As the court noted in Holdorf an officer’s training and experience are taken into consideration in criminal cases when determining reasonable suspicion, but that training and experience “is not presumed based solely upon a police officer’s employment status.” 355 Or at 829. Rather, it must be established through “evidence of specific articulable facts that permit an officer to make a reasonable inference based on the officer’s pertinent training and experience.” Id. In his decade of experience, Tilley had conducted many arrests relating to drug possession. In that time, he had conducted drug arrests of individuals who were engaging in “indexing” behavior, and he had discovered drugs in the location indicated by that conduct. All those circumstances contribute to the conclusion that, by the time he received defendant’s identification, Tilley reasonably suspected that defendant was engaged in illegal activity.
Although none of the circumstances in this case, considered alone, might be sufficient to constitute specific and articulable facts that defendant had committed a crime or was about to commit a crime, that is not the test. Rather, as noted, in determining whether the officer had reasonable suspicion we consider all of the circumstances together. Here, taken together, defendant’s unusual behavior in leaving the vehicle when it was stopped, his past association with methamphetamine as well as the driver’s drug history, defendant’s symptoms of recent drug use, and his “indexing” behavior constitute specific and articulable facts that support a reasonable inference of illegal activity. See Clink, 270 Or App at 650 (an officer had reasonable suspicion based on the following circumstances, taken together: “(1) a named informant reported that a ‘couple of guys’ were ‘smoking something’ in a vehicle; (2) the location of the call was not a high-crime area, the call was ‘not a typical call for this type of place,’ and calls from that area are ‘usually accurate’; (3) defendant made furtive movements, and it looked like *388defendant was attempting to conceal ‘something hard,’ which [the officer] believed could have been a weapon; and (4) [the officer] knew that defendant’s passenger was a methamphetamine user”). Because the officer had reasonable suspicion, the stop was lawful and the trial court did not err when it denied defendant’s motion to suppress.2
Affirmed.
We note that defendant argues that his “indexing” behavior did not provide reasonable suspicion. We do not consider that conduct standing alone, only as part of our evaluation of whether the totality of the circumstances gave rise to reasonable suspicion. See Holdorf, 355 Or at 824 (“[J]udicial review looks to the totality of the circumstances confronting a police officer ***.").

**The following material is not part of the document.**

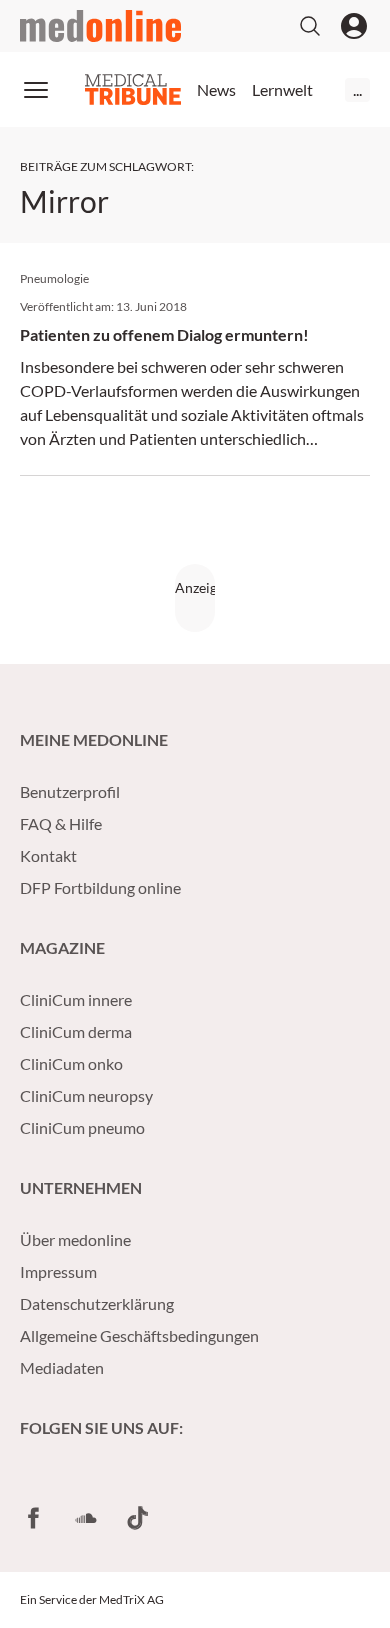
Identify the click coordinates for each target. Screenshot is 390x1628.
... (357, 89)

To the extent defendant, in his brief, attempts to challenge the lawfulness of the officer’s conduct on grounds other than that discussed herein — that he was unlawfully stopped without reasonable suspicion — those arguments were not raised before the trial court and we do not consider them. See ORAP 5.45(1) (“No matter claimed as error will be considered on appeal unless the claim of error was preserved in the lower court!.]”).